WHAT IS EXPECTED:
Please reproduce the data exactly, excluding any pictures it contains.

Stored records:
[Start of Attachment]
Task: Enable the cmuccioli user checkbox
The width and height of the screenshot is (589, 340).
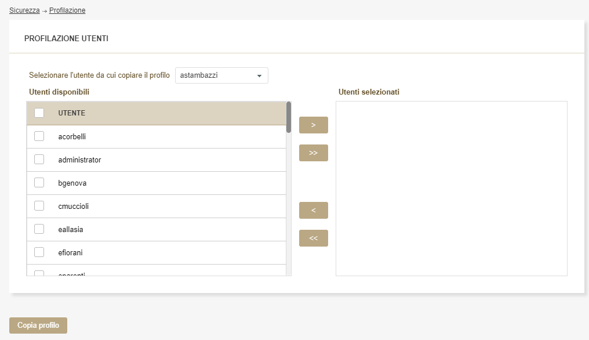Action: (39, 206)
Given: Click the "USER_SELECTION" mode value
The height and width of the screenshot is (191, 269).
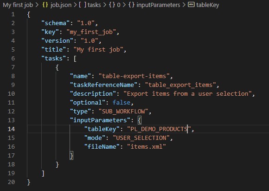Looking at the screenshot, I should tap(141, 138).
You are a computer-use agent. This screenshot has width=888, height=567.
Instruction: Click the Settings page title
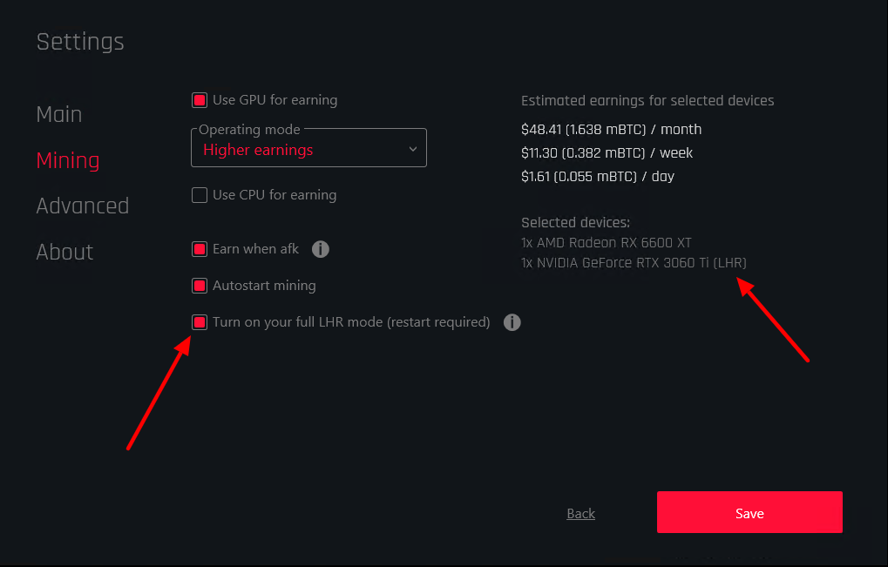tap(80, 42)
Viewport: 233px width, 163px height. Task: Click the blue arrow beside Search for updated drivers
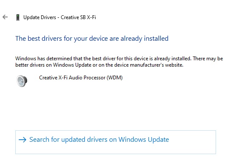[x=22, y=140]
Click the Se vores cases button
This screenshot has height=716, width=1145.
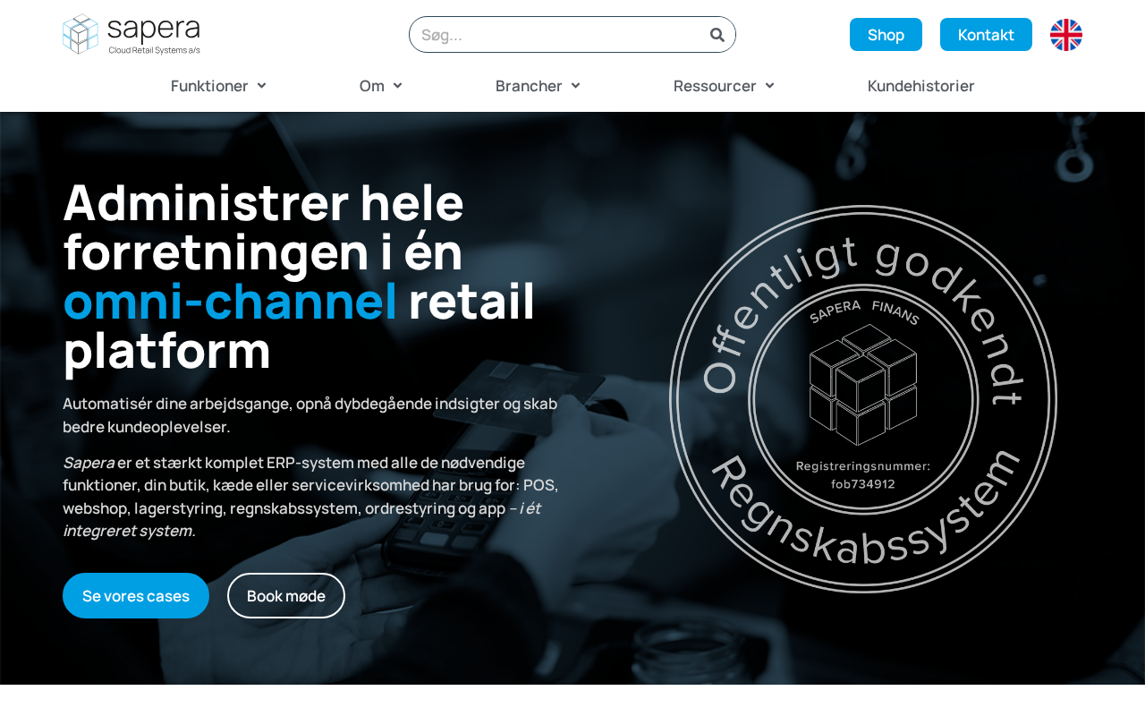pos(136,595)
[End of Attachment]
FINISHED TASK:
Task: Enable the cmuccioli user checkbox
The width and height of the screenshot is (589, 340).
Action: (39, 206)
Given: Click the "USER_SELECTION" mode value
The height and width of the screenshot is (191, 269).
Looking at the screenshot, I should tap(141, 138).
You are a computer-use agent. This screenshot has width=888, height=567.
Instruction: Click the Settings page title
tap(80, 42)
Viewport: 233px width, 163px height. Task: Click the blue arrow beside Search for updated drivers
[x=22, y=140]
Click the Se vores cases button
This screenshot has height=716, width=1145.
pos(136,595)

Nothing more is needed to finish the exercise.